After a highly successful vision workshop (more about that here) in which we gathered perspectives on the program from industry, past and present students, teachers and other support staff, the program team came up with a short list of challenges to address which then formed a number of distinct but related work streams.
These initiatives are:
- develop a distributed social and professional network of industry, student, alumni and teacher contacts
- streamline the face to face experience, contribute to network connections and build web and industry presence by further developing and completing a series of instructional videos
- build network presence and small business marketing knowhow by integrating assessments into website portfolios
- profile past students in industry videos demonstrating pathways after study
- investigate workshop extension hours and other creative ways to provide more value to the student experience
Today we’re discussing the first of those work streams, building a distributed social and professional network around the program. This initiative really underpins and enables the others, bringing everything together and creating a more vital and ongoing connection to the footwear industry for students.

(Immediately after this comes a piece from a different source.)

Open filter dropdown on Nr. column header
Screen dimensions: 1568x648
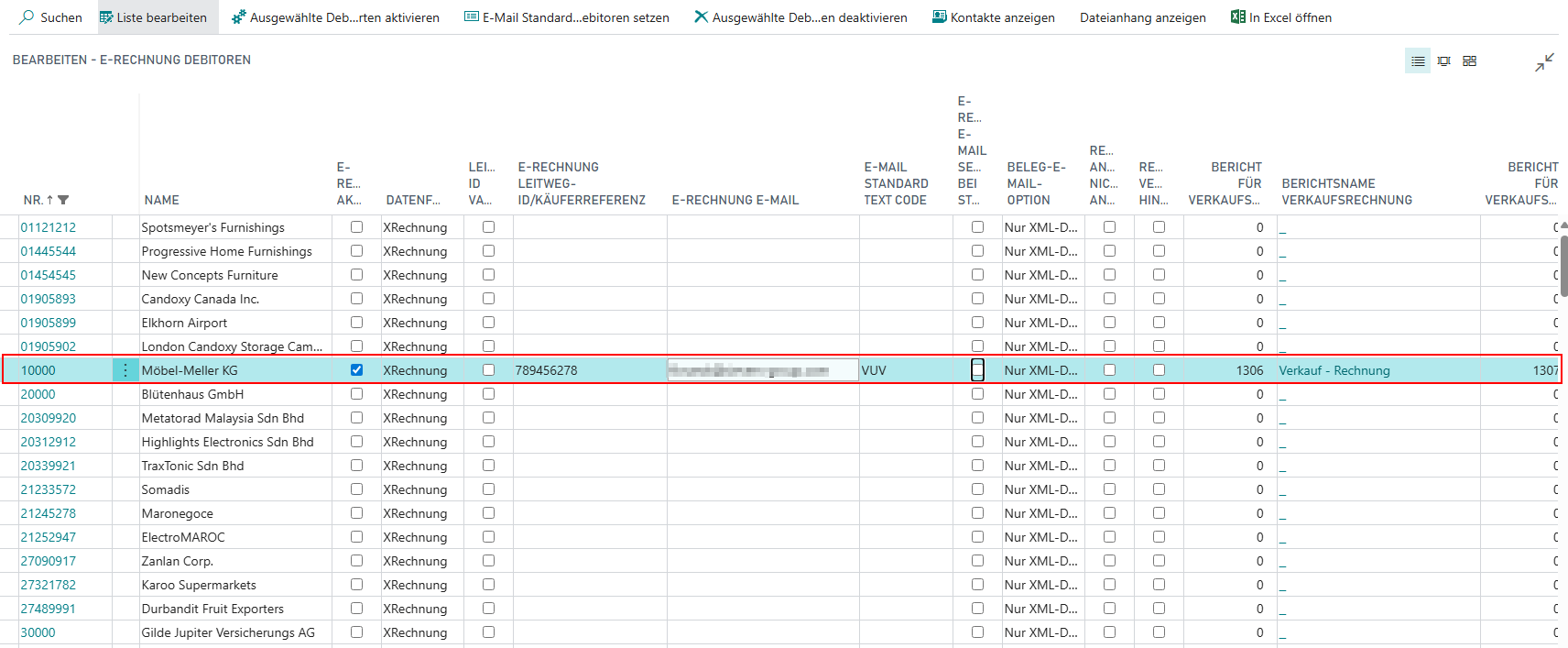click(x=63, y=200)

The aim in developing the network is to build on the strong sense of camaraderie that exists in the footwear program and community to get students connected to industry while they are still students, and to keep them connected to the community and RMIT as they leave the university and go into their new occupations. We decided on a distributed network approach using social media tools because students are only at RMIT for a single year, and so it is vital that anything created by or for them must have a lifespan beyond the limits of the program. It also serves as an advertisement for the footwear program, reaching people via their social networks (aka word of mouth) and harnessing the power of google search.
So what have we done?
Andrew already had a Facebook Friends group, and a youTube channel for communicating with present and past students, and for presenting instructional videos. Building from that foundation, Leigh has been working with Andrew to further bolster his online social and professional presence using apps that students and industry already use. His LinkedIn and Instagram profiles and WordPress site have been created and updated, as have those of alumnus Ben Galloway who now works with Andrew as a part time technician. Current and past students have been invited to subscribe to Andrew and Ben’s social media presence, and Leigh has been working with current students to assist them in developing their own social media profiles and connections. Andrew has been creating projects on Linkedin to which he connects past students, and shortly an invite will go out to Andrew’s past students and industry contacts to connect with his various network touchpoints.
We have been tracking this network development with a nifty bit of data visualisation using Kumu. Read more about this in Leigh’s recent post YouTube at the School of Fashion and Textiles: Teaching YouTube to Teach
Feeding into this network are content streams coming from the other work streams in this project. Instructional videos created for the workshop, videos profiling past students and their move into industry, and the student’s own web portfolios of their learning and creation of shoes will all provide content and updates to the network over time.
While the vision for this distributed online network is appealing, it has been a little challenging to implement in the relatively short timeframe for this project. Working with current students, where the creation of a professional web presence could only be extra curricular, meant we were asking for volunteers right at the same time their final shoe projects were due for completion. Other courses in the program touch on some of the things we’re trying to demonstrate, causing a small amount of confusion on what it is we’re trying to achieve and how it relates to those other courses. We knew these issues would challenge us, and present a risk to the initiative longer term, which is why we’re working with the program renewal project that is running alongside this work to write some of this work in as learning activities and assessment tasks early in the program next year (More on this in a future blog post). This way we expect more students will engage with the work and have more time to develop their websites. Having a handful of volunteer students from this year will help next year’s students by seeing their predecessor’s examples.